Do decisionmakers care?
Advocates for the unemployed are left wondering why elected officials didn’t do more to extend the program when so many people are still using it and major industries such as entertainment are far from recovered.
They worry that the loss of the program could accelerate evictions, prompting households to uproot and double up and thereby further spread COVID. They worry that the cutoff will force people into survival jobs with low pay, little security, and exposure to the virus.
“Our governor needs to do more. Our elected officials here need to do more. They need to extend the benefits. They need to apply for all the money that's being offered,” Montoya said. “I think they fell into the narrative that the chambers of commerce pushed on us. And they're listening to the corporations. They are not listening to workers.”

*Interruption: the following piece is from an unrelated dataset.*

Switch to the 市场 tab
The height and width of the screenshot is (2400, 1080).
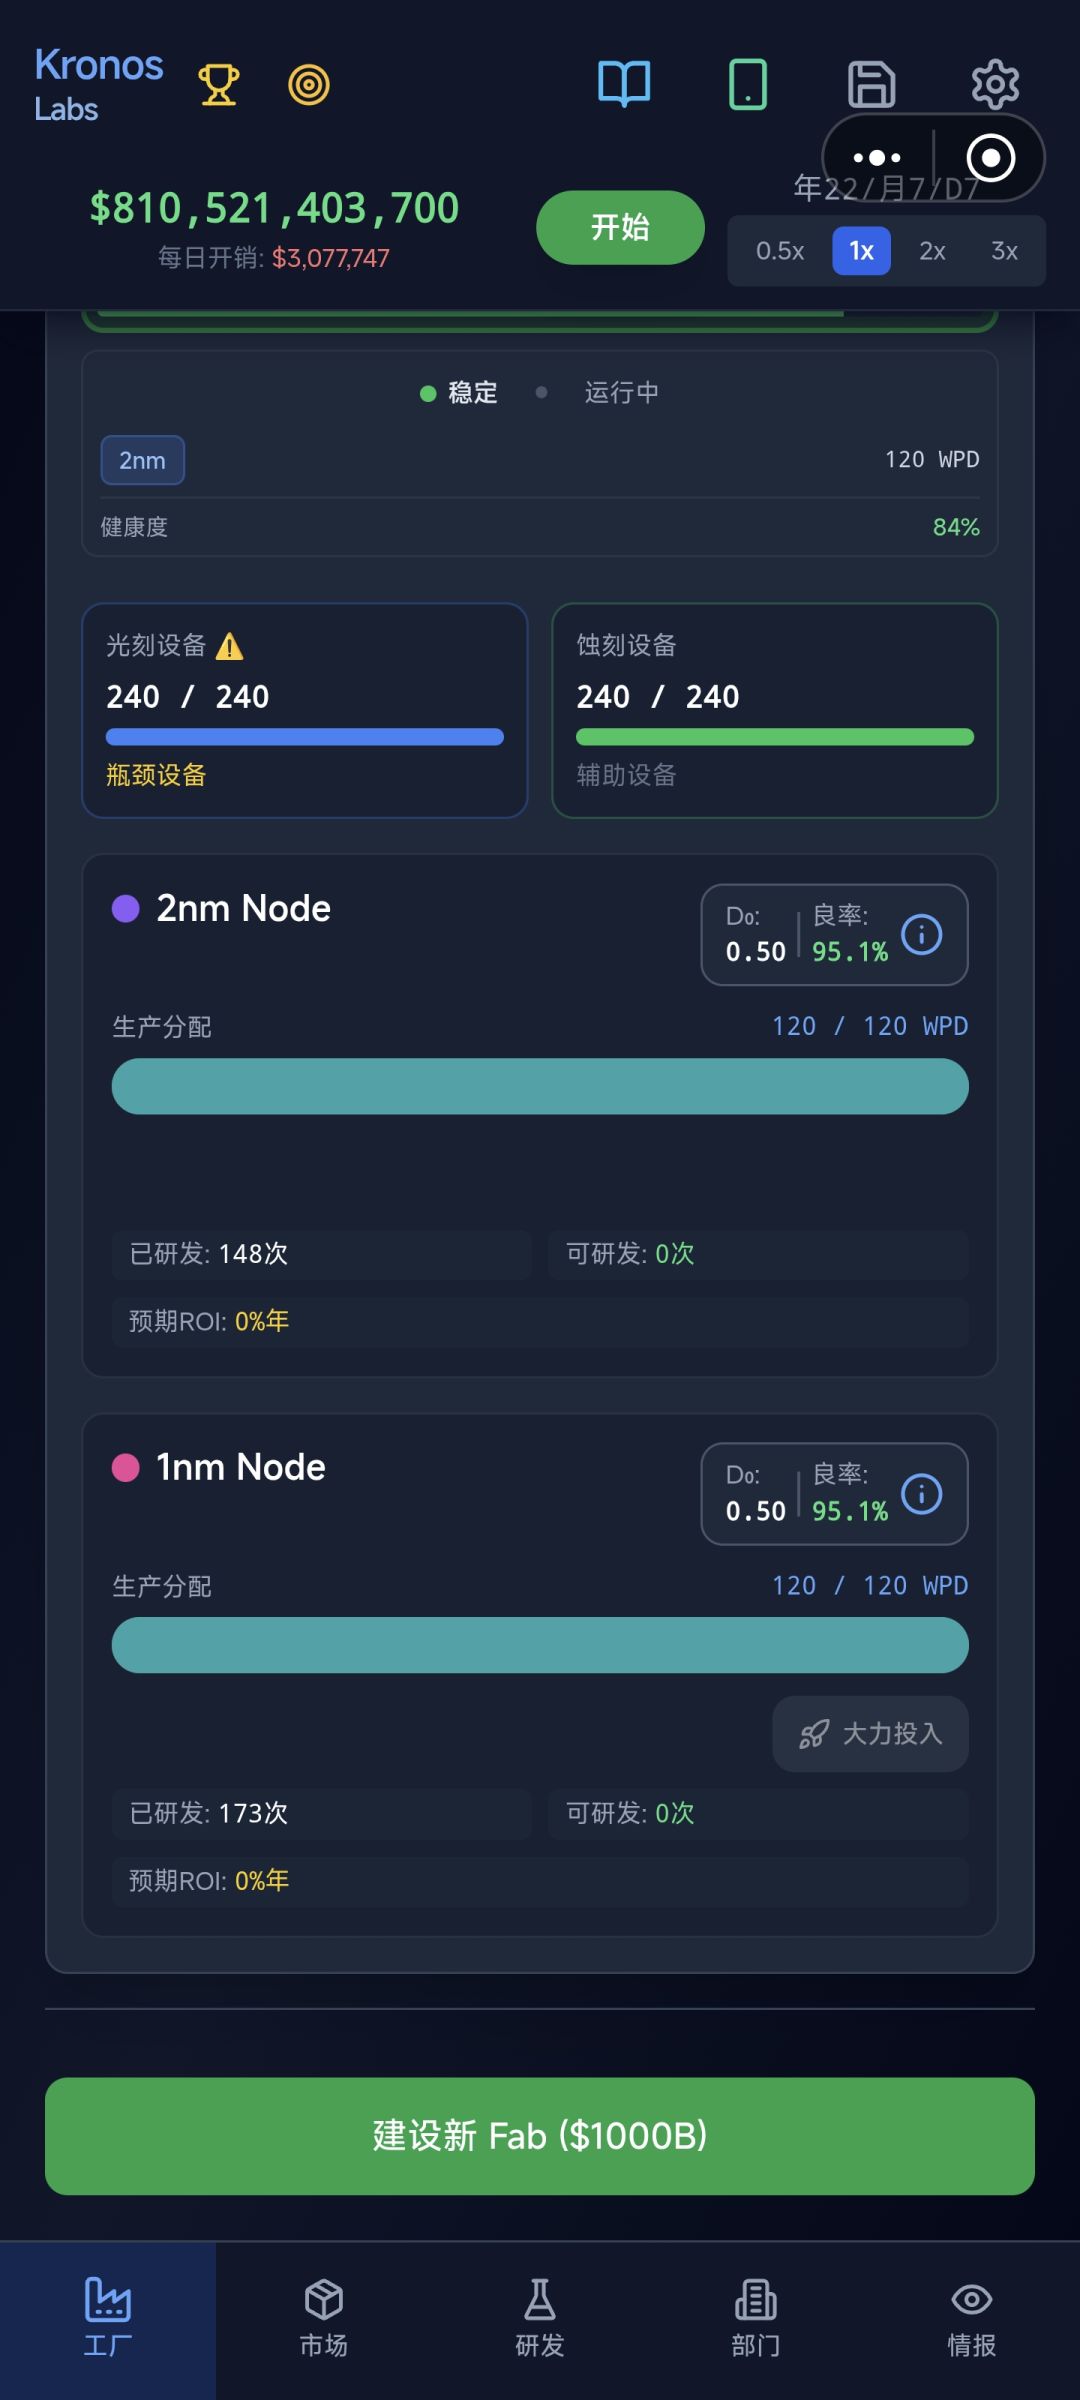coord(324,2320)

The deadline for the federally funded benefits program was set six months ago when Congress passed the American Rescue Plan. In that time, COVID dipped and surged, and now remains at one of its highest points of the pandemic.
Asked whether the deadline is still appropriate while the health situation remains dire, Cafferata noted that “there's always going to be an argument to be made to extend benefits.”

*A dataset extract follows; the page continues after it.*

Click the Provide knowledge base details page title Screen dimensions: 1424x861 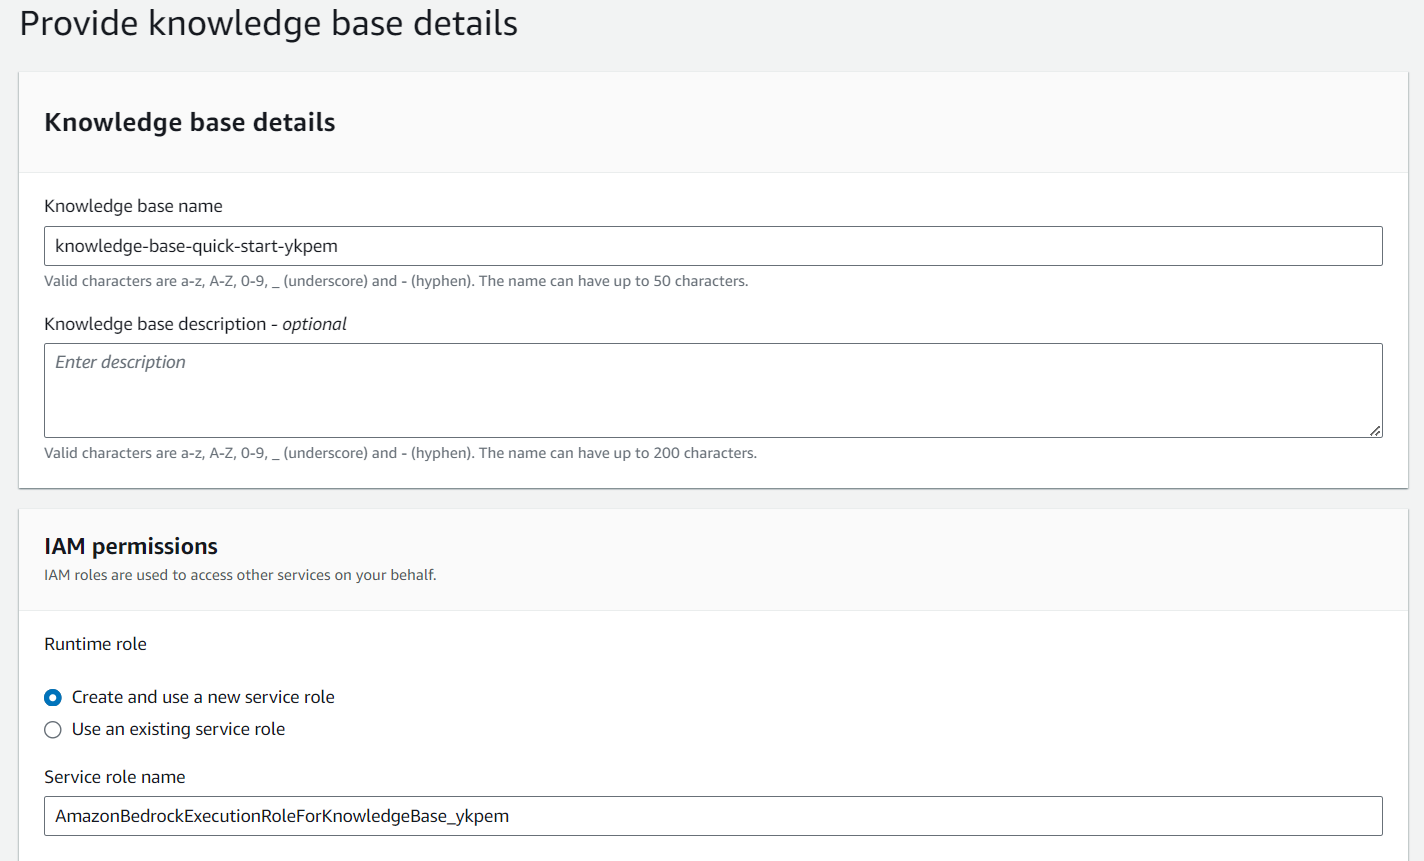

“It's going to be challenging for many individuals and their families,” she said. “This is just one last difficult transition, we hope, but I suspect we're going to have some ups and downs with COVID for quite some time.”
Thompson said it’s time to adapt.
“We're gonna be living with COVID for the rest of our lives,” she said. “And it's time we all learn to live with COVID.”
From Hansen’s perspective, those in power are not showing enough compassion for the unemployed or taking nearly enough action to help.
“This was something that was so important, and we feel like nobody cared,” she said. “It seemed like people would … gain interest and gain momentum, and then when they felt like their back’s against the wall by another party, they would just be like, ‘OK, well, our hands are tied.’”
While lawmakers have often talked about the emails and calls they receive from desperate claimants, Hansen said she doesn’t think they’ll truly register the struggle as long as they are personally financially secure.
“I just think that everybody just thinks that everything's all right and … excuse my language, they haven't really gotten into the thick of the shit like I have with my collective, to really absorb the suffering that these people have gone to,” she said.
Tabitha Mueller contributed to this report.